— 問題と課題 —
#1 建設職人甲子園の記事によると、2018年4月30日のイベントはどこで行われたかを答えよ。
#2 建設職人甲子園の記事を、最後の文の後から書き進めよ。

— 抜粋 —
********************

職人が6000人の前で嗚咽?「建設職人甲子園」の全国大会は、ウサン臭くなかった(笑)

職人が6000人の前で嗚咽?「建設職人甲子園」の全国大会は、ウサン臭くなかった(笑)

建設職人甲子園とは?

2018年4月30日、千葉県の幕張イベントホールで、とあるイベントが行われました。

会場に足を踏み入れると、中央には提灯が連なる櫓のようなステージが組まれ、フロアのそこかしこの屋台からは食欲をそそる香り。子ども連れも多く、まるでお祭りさながらの賑わいでした。

幕張イベントホールは通常、アーティストのコンサートなどが開催される場所ですが、この日の主役は「建設職人」だったんです。

そのイベントの名前は「第3回 建設職人甲子園 全国決勝大会」。

第3回 建設職人甲子園 全国決勝大会

建設職人甲子園は、3K(きつい・汚い・危険)に代表される建設業のネガティブなイメージを払拭し、建設業界の未来を変えようと、2014年に設立された「一般社団法人 建設職人甲子園」が開催しているイベントです。

********************

— データ —
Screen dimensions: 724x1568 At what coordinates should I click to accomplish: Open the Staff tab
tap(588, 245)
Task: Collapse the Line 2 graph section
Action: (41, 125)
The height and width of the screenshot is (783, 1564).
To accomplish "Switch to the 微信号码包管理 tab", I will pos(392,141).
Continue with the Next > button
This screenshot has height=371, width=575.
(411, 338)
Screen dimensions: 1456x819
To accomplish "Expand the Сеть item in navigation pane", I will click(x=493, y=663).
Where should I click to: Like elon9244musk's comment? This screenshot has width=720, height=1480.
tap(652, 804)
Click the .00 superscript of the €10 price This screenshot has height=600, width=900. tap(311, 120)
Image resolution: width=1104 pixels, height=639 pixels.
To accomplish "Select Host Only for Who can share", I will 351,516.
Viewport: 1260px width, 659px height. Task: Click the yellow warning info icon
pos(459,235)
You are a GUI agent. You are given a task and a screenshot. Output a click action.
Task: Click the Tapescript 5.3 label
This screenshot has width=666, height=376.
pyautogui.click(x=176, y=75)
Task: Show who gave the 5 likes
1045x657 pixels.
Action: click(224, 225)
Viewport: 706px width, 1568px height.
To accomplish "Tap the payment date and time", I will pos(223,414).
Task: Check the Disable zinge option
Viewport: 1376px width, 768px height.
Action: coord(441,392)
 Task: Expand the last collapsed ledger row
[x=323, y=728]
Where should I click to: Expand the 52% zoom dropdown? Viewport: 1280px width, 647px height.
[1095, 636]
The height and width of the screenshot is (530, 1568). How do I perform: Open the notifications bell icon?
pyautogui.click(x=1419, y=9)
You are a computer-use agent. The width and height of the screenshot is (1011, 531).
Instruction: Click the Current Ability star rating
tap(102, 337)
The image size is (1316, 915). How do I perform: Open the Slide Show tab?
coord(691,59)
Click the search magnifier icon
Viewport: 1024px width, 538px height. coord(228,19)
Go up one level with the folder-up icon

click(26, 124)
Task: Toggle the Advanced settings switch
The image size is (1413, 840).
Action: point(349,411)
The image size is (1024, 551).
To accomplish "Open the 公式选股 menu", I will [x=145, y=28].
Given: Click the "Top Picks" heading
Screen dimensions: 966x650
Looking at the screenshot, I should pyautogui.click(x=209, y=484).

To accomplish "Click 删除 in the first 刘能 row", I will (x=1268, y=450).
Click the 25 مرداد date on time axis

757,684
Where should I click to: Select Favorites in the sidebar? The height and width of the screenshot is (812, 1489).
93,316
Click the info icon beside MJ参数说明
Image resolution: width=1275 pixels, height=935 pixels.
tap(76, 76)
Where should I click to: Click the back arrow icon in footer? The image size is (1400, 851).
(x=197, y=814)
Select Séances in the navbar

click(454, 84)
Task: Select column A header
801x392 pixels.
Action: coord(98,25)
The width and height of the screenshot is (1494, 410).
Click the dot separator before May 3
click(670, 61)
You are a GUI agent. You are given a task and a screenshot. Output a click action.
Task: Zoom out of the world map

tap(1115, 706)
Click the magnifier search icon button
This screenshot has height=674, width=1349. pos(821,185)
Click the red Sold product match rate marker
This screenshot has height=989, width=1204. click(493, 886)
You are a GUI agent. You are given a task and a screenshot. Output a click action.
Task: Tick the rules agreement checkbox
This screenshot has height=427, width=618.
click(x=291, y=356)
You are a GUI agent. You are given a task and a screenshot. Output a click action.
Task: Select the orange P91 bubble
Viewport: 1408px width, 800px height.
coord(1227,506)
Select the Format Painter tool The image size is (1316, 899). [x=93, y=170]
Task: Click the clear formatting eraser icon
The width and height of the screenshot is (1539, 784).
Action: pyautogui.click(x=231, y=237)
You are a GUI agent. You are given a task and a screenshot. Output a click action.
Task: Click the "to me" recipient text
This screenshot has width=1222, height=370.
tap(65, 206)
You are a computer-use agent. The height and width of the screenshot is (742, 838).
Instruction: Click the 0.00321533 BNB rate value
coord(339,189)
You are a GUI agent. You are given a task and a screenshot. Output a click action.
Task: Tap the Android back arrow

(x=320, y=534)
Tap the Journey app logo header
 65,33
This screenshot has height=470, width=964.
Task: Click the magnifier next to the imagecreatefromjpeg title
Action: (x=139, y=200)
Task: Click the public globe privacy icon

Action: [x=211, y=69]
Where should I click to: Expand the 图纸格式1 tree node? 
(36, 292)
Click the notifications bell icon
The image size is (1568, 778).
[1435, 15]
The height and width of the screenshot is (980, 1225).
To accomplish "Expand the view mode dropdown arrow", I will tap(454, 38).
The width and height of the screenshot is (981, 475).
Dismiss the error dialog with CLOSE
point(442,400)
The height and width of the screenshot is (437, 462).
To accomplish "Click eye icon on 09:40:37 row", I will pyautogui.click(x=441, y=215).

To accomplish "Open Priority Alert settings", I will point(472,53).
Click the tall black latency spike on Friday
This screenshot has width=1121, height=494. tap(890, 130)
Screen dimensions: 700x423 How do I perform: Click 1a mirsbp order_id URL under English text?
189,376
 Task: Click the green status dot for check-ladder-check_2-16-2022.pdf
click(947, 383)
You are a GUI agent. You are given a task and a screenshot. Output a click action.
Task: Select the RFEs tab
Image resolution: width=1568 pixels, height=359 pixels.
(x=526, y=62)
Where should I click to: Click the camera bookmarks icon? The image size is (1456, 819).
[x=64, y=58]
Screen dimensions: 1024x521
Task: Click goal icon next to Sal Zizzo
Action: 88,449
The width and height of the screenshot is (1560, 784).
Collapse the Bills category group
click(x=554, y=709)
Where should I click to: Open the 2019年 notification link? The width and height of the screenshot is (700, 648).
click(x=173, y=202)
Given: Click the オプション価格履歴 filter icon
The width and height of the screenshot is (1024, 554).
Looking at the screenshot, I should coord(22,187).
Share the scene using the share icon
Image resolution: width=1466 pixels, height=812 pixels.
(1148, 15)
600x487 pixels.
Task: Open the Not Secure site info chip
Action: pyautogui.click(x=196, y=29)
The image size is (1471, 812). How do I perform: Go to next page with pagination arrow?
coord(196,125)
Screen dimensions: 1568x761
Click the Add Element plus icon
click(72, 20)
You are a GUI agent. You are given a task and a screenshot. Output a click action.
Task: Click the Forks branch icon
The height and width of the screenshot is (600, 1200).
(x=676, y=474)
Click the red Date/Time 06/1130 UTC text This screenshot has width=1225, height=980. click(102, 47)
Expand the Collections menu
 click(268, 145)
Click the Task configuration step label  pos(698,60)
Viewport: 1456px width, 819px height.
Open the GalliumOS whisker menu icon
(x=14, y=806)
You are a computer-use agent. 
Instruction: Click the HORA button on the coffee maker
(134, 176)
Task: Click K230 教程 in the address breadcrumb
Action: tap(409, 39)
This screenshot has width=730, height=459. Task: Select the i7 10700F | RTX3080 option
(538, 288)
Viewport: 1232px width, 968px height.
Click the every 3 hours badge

********************

— 解答 —
#1 千葉県の幕張イベントホール

#2
一般社団法人 建設職人甲子園は、建設職人の価値を高め、子供たちが憧れる建設業界を目指し、東京・神奈川・埼玉・千葉・栃木・大阪・九州・群馬・東北と9地区で勉強会などを開催しています。その最も核となるのが、職人達が大舞台の上で、仕事への熱い思いを語るプレゼンテーション。活動5年目を迎える今回は、一次予選に全国で400社を超える企業が応募し、全7地区の地区決勝大会で優勝した7社の代表がステージに立ちました。

叫び、嗚咽し、感情を露わにする職人達

実際にプレゼンテーションを見て私が感じたことは大きく2つ。

まず1つ目は、とにかく熱い!!

6000人の聴衆を目の前に、時には叫び、時には嗚咽し、感情を露わにする職人達。

正直……最初はかなり胡散臭さを感じていましたが、プレゼンが始まると職人の“魂の叫び”に会場の空気が変わり、どんどん引き込まれていきます。

客席にも目を潤ませている人が多くいたことを、私も潤んだ目で確認しました(笑)

あそこまで熱のこもったプレゼンテーションは、片手間でできるものではありません。日々の現場作業をこなしながらどのようにプレゼンテーションの準備をしたのか、非常に気になるところです。

続いて2つ目に感じたことは、「美談だけではない」ということ。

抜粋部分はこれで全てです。